Bom passeio! Realmente focou no filé da cidade.


----------



## ewertonrichard (Mar 27, 2010)

Um dos mais completos de Maceio que já vi por aqui.


----------



## Forasteiro_paulista (Apr 6, 2012)

Macéio fora da orla gostei. Sempre tive muita curiosidade em ver a cidade fora do badalado eixo turístico. Interessante patrimônio histórico. Valeu pelas fotos :cheers:


----------



## Ice Climber (Feb 7, 2006)

Obrigado gente!


----------



## Will_NE (Oct 27, 2005)

Linda Maceió, mostrando que é uma bela cidade também fora da orla marítima. Belas fotos, Ice


----------



## Bewolffy (Oct 21, 2009)

Muito boa as fotos. Só uma pena o nosso Jaraguá ser tão desvalorizado pelo próprio Estado. Um patrimônio que não tem o destaque merecido. Digo isso porque existem prédios históricos onde não há nada sinalizando a história daquele lugar, sem sequer uma mísera plaquinha. Por exemplo, as fotos 49 e 62 são os prédios do antigo Banco de Londres e Bando de Alagoas, respectivamente. Destaque que no prédio do Banco de Londres fizeram até uns detalhes em relevo da bandeira da Grã-Bretanha. Ter um banco internacional instalado em uma cidade brasileira, isso no final do século XIX, não era pra qualquer cidade. 

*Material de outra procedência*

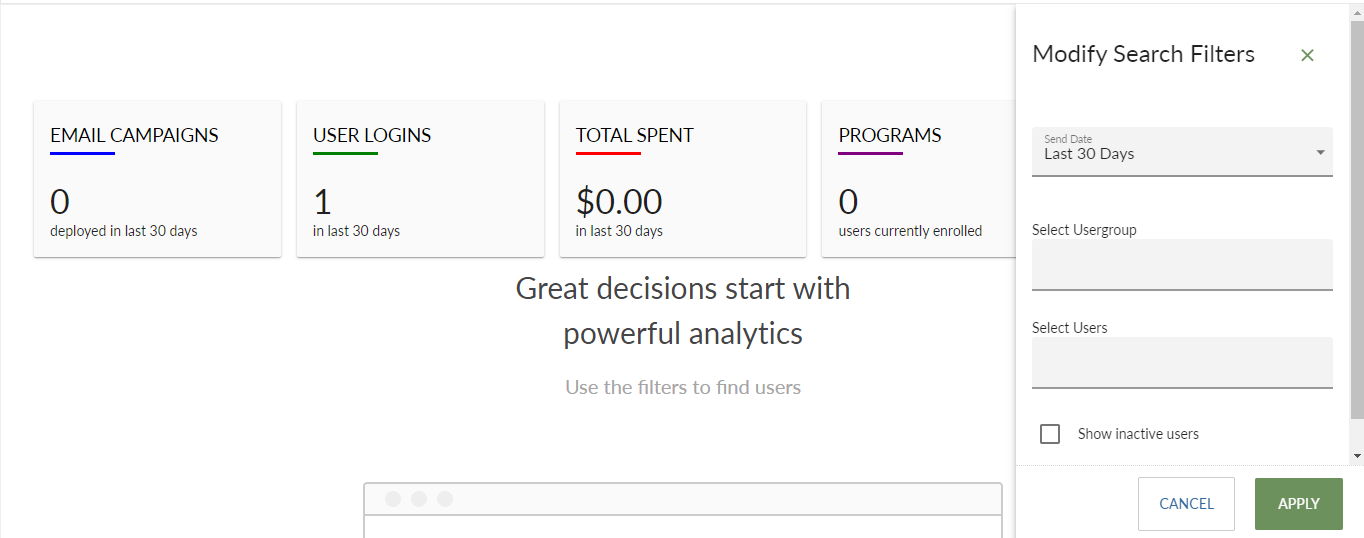Click the 'Great decisions start with' heading
Screen dimensions: 1364x538
(x=683, y=288)
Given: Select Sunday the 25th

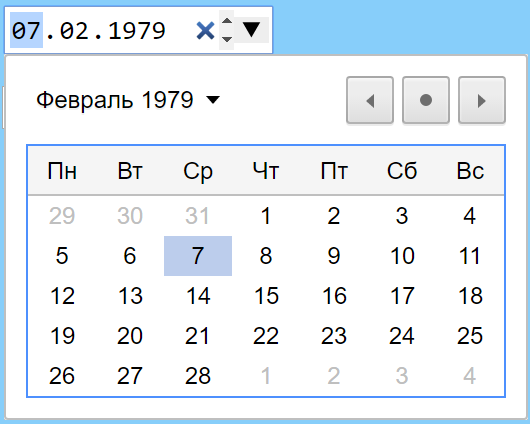Looking at the screenshot, I should point(470,336).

Isso só mostra como que o Jaraguá era o centro financeiro da capital, pois era de lá que saíam trens e barcos levando todo tipo de mercadoria para dentro do estado. Hoje, a maneira como o Jaraguá é cuidado, expressa a gratidão do governo por ele ter sido um dos principais ajudadores no desenvolvimento do estado... ou seja, nenhuma.


----------



## TCavalcante (Jan 16, 2011)

Parabéns pelo olhar carinhoso. Obrigado por compartilhar!


----------



## Rio atrato (Oct 4, 2009)

Maravilhosas fotos e thread, como sempre, meu xará.

Gostei muito do que vi, a orla parece estar impecável em sua urbanização, falta tirar a fiação, by the way.

Já o Centro Histórico, a julgar pelas fotos, não parece estar tão descaracterizado e zoado como em outras cidades nordestinas e brasileiras.

Adorei o prédio da Associação Comercial.

Parabéns pelo thread!


----------



## Hello_World (Dec 24, 2009)

Adoro os prédios charmosos da Ponta Verde, a orla charmosa da Pajuçara e os prédios históricos charmosos do Centro de Maceió


----------



## abrandao (Sep 8, 2006)

Parabéns pelo thread! Apesar do tempo nublado, as fotos mostram uma Maceió dinâmica, pujante e com rico patrimônio arquitetônico.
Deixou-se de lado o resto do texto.